3) The American Red Cross has repeatedly said that the humanitarian aid which is actually able to get through to the Gaza Strip is nowhere near adequate to meet the needs of the people who live there; this explains why the offers made by external parties to distribute that aid were rejected. As for the anti-Semitic chants and the songs about martyrdom... I never claimed that those weren't hateful. At the same time, they do not prove violent intent (and frankly, in my opinion, demonstrate an inexcusable willingness to allow anger to provoke incendiary and bigoted language).

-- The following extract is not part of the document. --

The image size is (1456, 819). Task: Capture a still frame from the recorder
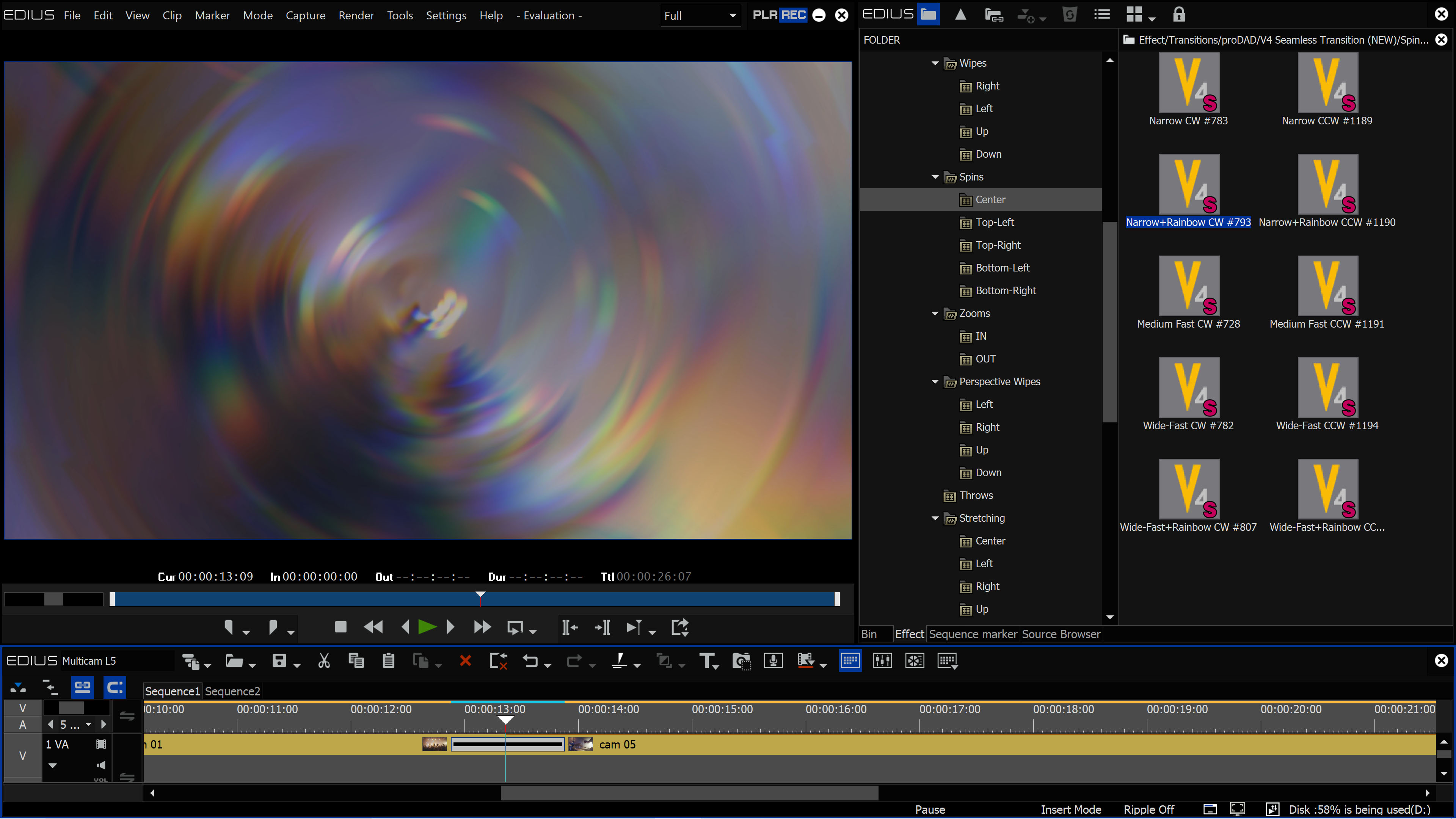click(741, 661)
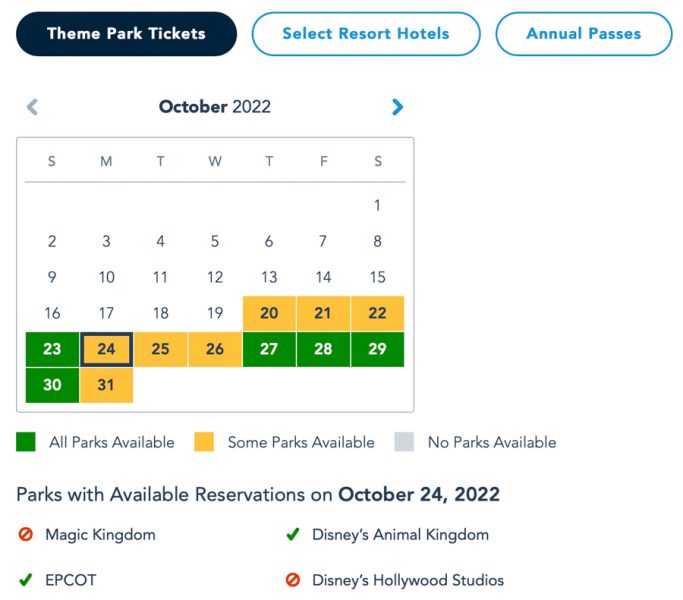The width and height of the screenshot is (683, 600).
Task: Select October 24 on the calendar
Action: pos(106,350)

4) Once again, although I have said from the beginning that Israel has the right to prevent the smuggling of weapons into the Gaza Strip (of which blunt objects and knives do not count, despite your assertion to the contrary), the blockade is unjust precisely because it also targets humanitarian aid to the civilians of the Gaza Strip. Though you argue that this aid is being allowed to get through, organizations from the Red Cross (see above) to Amnesty International beg to differ.

5) You keep insisting that the Israelis had to resort to violent force and that the protesters instigated the violence, and repeatedly cite the video as evidence of this. Once again, the video footage that I have seen is shot in such a way that it is hard to come to decisive conclusions about who started the violence. That said, the disproportion in the weaponry possessed by the protesters relative to the Israelis is highly suggestive that the soldiers started the violence. What's more, fear of getting bludgeoned to death does not require gunfire in response, particularly when such means as tear gas and paint guns are also at your disposal. All of this has been pointed out to you before; noen of it has been effectively addressed.

PS: While this is admittedly a petty point, I would personally appreciate it you would identify yourself in future blog posts. It strikes me as a tad cowardly to be so vehement in expressing opinions that you won't then put your name behind.